In the next chapters we will investigate how hypertension, as described in the first chapter as a disease state associated with endothelial dysfunction, affects vascular sphingolipid metabolism and biology. An important related question is whether this has functional consequences. In other words; do possible alterations of sphingolipid metabolism in hypertension contribute to increased vasomotor tone or elevated blood pressure (BP) (chapters 3, 4 and 6)? If so, this may have two important consequences. Firstly, this implicates that modulation of sphingolipid metabolism is a potential pharmacological target to decrease BP and/or improve vascular function (chapter 6). Secondly, this may represent a possible mechanism by which drugs that affect sphingolipid metabolism, for instance an immune system modulatory drug (chapter 5), impair vascular function and increase BP.
We have previously shown that the potent vasoconstrictor angiotensin II is a modulator of endothelial sphingolipid metabolism. Here we will address the question whether this is similar for the endothelium-derived contracting factor endothelin-1 and whether this phenomenon is altered in hypertension (chapter 7). In addition, since sphingolipids are involved in the regulation of endothelial function, we examined whether sphingolipids are involved in the release of endothelium-borne Weibel-Palade bodies, which store endothelin-1, but predominantly store von Willebrand Factor (chapter 8).
Overall, the outlined research in this thesis will shed a light on the role of sphingolipids in the regulation of vascular function in hypertension.

* Material shown *
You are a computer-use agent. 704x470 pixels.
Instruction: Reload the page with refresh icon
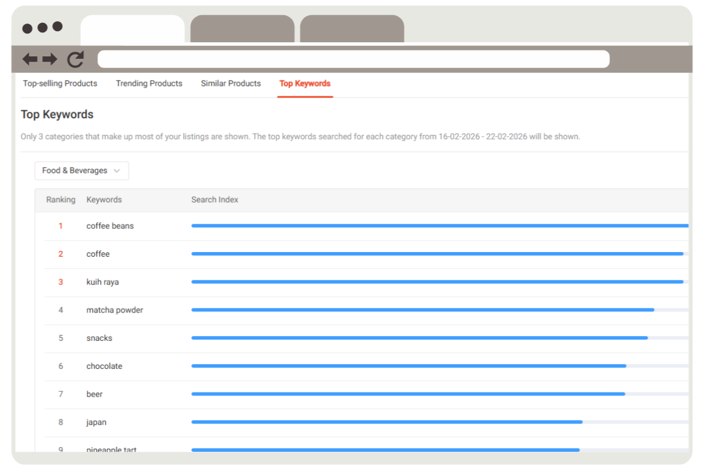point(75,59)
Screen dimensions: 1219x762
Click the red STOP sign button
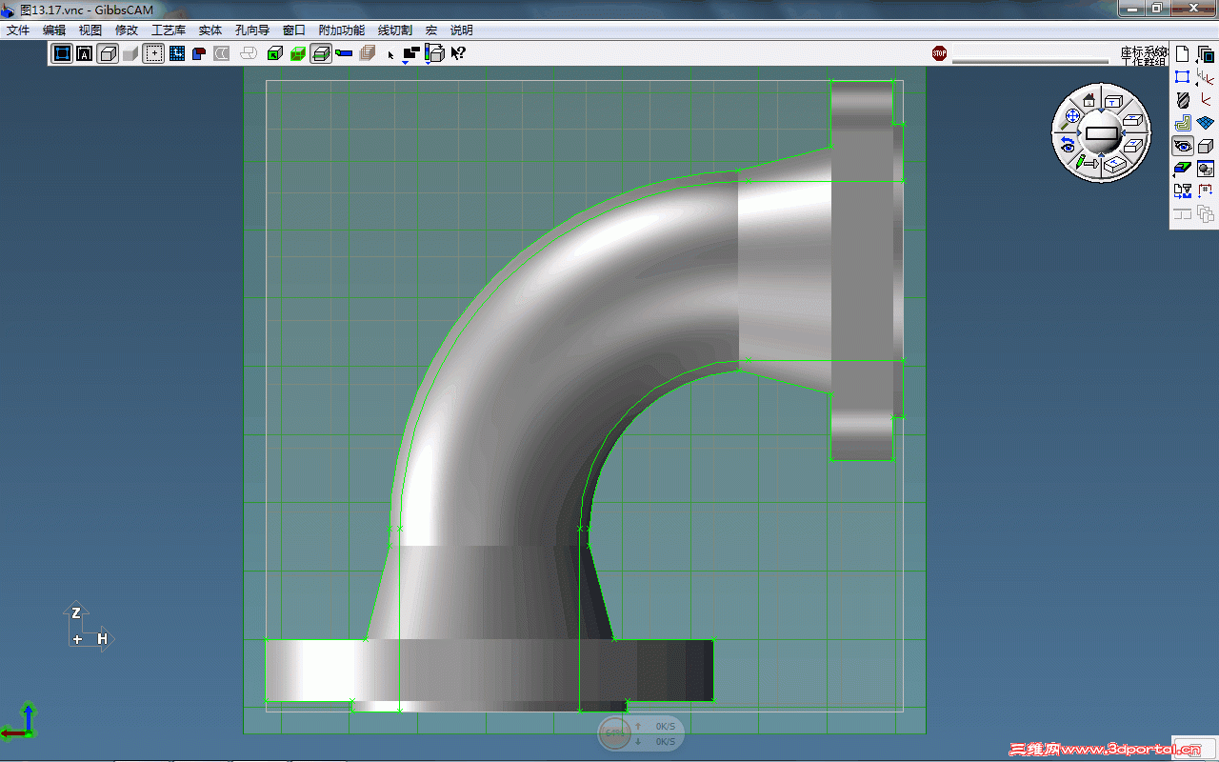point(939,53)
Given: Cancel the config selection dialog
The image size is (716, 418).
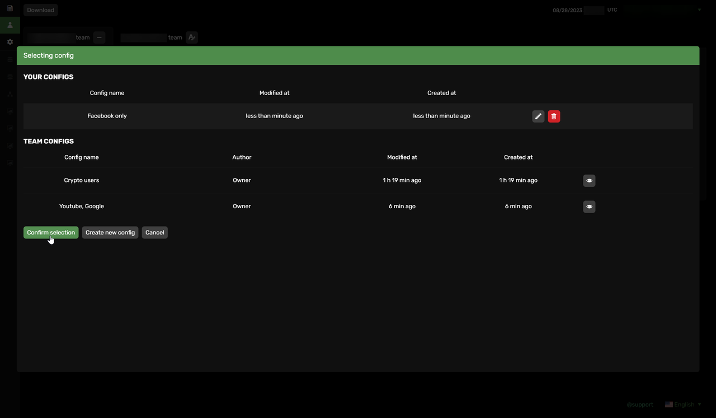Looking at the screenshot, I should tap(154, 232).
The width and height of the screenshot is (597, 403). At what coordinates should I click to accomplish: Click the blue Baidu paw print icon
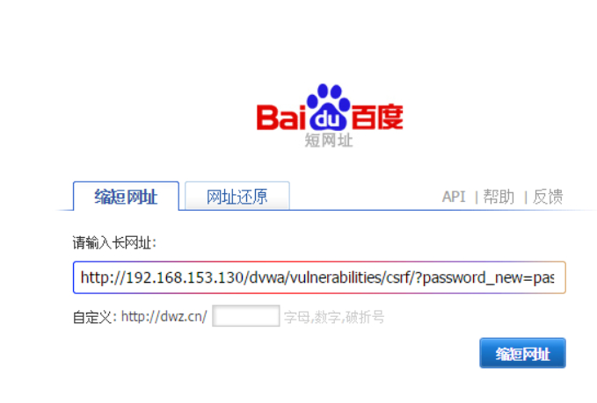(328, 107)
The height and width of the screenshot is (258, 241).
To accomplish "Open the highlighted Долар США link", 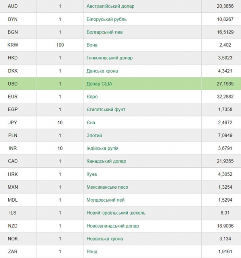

* Exercise *
Reproduce everything from "We have previously" down to "function in hypertension." in the text above on sphingolipids and hypertension.

* Solution for this problem *
We have previously shown that the potent vasoconstrictor angiotensin II is a modulator of endothelial sphingolipid metabolism. Here we will address the question whether this is similar for the endothelium-derived contracting factor endothelin-1 and whether this phenomenon is altered in hypertension (chapter 7). In addition, since sphingolipids are involved in the regulation of endothelial function, we examined whether sphingolipids are involved in the release of endothelium-borne Weibel-Palade bodies, which store endothelin-1, but predominantly store von Willebrand Factor (chapter 8).
Overall, the outlined research in this thesis will shed a light on the role of sphingolipids in the regulation of vascular function in hypertension.